Extracted text:
········

The assessment form allowed Senators to grade each applicant.

The first section of the assessment form provides an opportunity for each Senator to comment on his/her knowledge of the applicant and how recent that knowledge is.

The second section invites comment on the criteria for recommendation identified in the Guide - Advocacy Skills, Legal Ability and Practice and Professional Qualities.

The third section allows the Senator to grade the application as follows:

A Well fitted for Silk now and sufficiently outstanding to merit appointment this year.

B Possibly ready for Silk now but not in the front rank of applicants for appointment this year.

C Not obviously fitted for Silk at present.

D Not fitted for Silk.

P This application is premature.

N Insufficient knowledge of the applicant to express a view.

Discussion with the Lord Justice General.

I met Lord Carloway on 6 June, and with Lord Carloway and Lady Dorrian, Lord Justice Clerk on 14 June 2016 to discuss the appointment process, the applications and his recommendations. The Lord Justice General provided his reasoning in relation to all the applicants, having carefully analysed the applications, references and the comments made by senators. He had discussed his recommendations with the Lord Justice Clerk. He provided me with an explanation for each recommendation. His recommendations reflected his desire to ensure that there is a suitable range of expertise available for instruction in the upper courts in Scotland. After these discussions, I was satisfied that the reasoning and decision making in relation to all candidates was robust and consistent with the guidance and criteria for recommendation.

········

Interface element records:
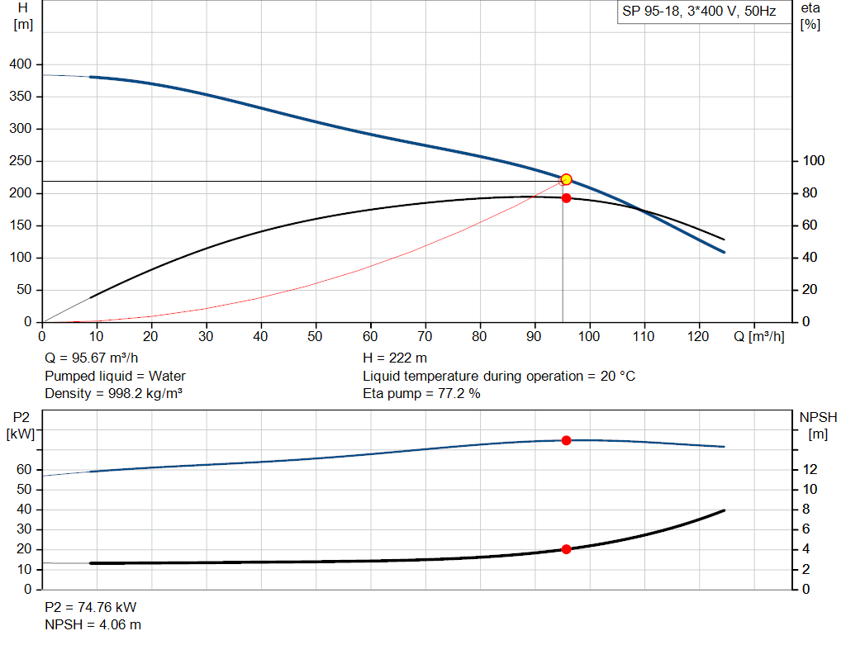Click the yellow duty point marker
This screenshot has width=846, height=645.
(x=566, y=179)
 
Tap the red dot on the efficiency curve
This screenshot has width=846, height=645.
(x=566, y=198)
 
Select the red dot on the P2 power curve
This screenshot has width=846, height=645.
(x=566, y=441)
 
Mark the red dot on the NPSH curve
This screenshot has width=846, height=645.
(x=566, y=549)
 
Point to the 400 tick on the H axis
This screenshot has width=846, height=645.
(x=21, y=64)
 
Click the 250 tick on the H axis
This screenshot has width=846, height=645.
(x=21, y=161)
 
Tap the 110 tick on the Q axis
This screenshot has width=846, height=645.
(x=644, y=336)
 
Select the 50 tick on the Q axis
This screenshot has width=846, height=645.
(x=315, y=336)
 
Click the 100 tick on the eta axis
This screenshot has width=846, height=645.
(x=814, y=161)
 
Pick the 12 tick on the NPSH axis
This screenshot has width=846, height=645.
(x=810, y=470)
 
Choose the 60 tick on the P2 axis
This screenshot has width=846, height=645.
(x=24, y=470)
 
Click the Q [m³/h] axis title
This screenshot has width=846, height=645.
(x=759, y=336)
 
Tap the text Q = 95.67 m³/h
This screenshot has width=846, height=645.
(x=92, y=358)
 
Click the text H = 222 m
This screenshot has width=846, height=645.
(x=395, y=358)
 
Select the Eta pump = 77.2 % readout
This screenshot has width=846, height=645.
(x=421, y=394)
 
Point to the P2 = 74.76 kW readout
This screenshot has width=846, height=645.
(x=91, y=607)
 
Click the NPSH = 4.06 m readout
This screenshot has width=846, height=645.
(x=93, y=625)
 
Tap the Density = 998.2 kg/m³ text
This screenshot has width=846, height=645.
(x=113, y=394)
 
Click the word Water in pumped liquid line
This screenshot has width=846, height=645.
(x=167, y=376)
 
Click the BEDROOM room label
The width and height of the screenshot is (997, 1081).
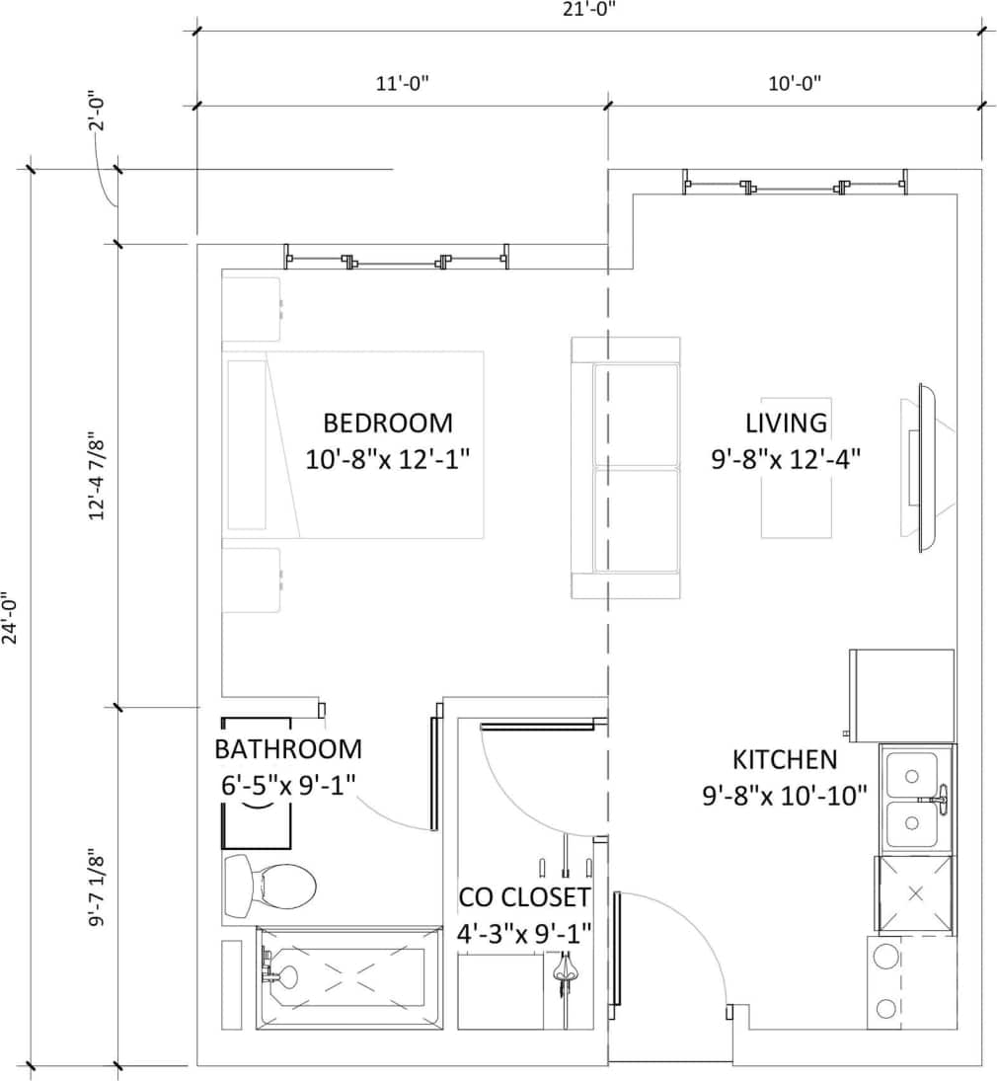click(x=388, y=424)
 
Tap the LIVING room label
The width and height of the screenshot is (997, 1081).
click(x=786, y=424)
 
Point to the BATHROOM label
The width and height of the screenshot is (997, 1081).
click(x=288, y=749)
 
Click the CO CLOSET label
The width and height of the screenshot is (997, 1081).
click(x=524, y=898)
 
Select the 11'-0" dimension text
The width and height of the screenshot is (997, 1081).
click(x=402, y=84)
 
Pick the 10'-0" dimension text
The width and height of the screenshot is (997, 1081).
click(x=795, y=84)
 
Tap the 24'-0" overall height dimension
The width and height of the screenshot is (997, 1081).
click(x=12, y=617)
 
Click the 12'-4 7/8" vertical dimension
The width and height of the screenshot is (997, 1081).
click(x=97, y=476)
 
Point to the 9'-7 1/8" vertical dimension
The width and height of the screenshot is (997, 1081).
click(x=97, y=888)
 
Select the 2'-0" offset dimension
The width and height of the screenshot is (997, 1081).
click(x=96, y=112)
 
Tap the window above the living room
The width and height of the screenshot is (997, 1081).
click(x=795, y=184)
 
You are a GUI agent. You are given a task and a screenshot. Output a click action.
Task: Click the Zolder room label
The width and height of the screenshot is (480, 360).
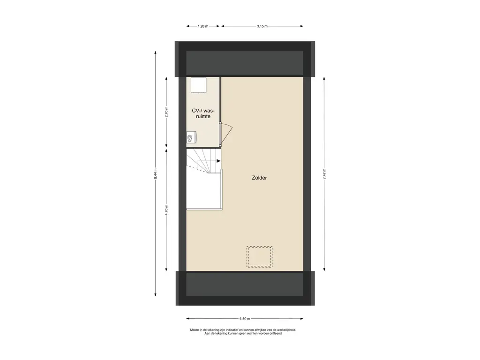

········

Set tasks:
1. Please condense the paragraph of the Silk appointment passage that begins "I met Lord Carloway" into a shorter version that keeps its main facts.
2. Update the records starting at the line containing "You are a GUI" and ending at their last line, changing "screenshot" to "screen image" and leaving all else as is. Omit the picture from your answer.

Solution set:
1. The writer met Lord Carloway on 6 June, then met him and Lady Dorrian, Lord Justice Clerk, on 14 June 2016 to discuss the appointment process, the applications and his recommendations. The Lord Justice General had analyzed the applications, references and Senators' comments and had discussed his recommendations with the Lord Justice Clerk. He explained each recommendation, aiming for a suitable range of expertise for instruction in Scotland's upper courts. The writer was satisfied that the reasoning and decision making for all candidates was robust and consistent with the guidance and criteria.

2.
You are a GUI agent. You are given a task and a screen image. Output a click action.
Task: Click the Zolder room label
The width and height of the screen image is (480, 360).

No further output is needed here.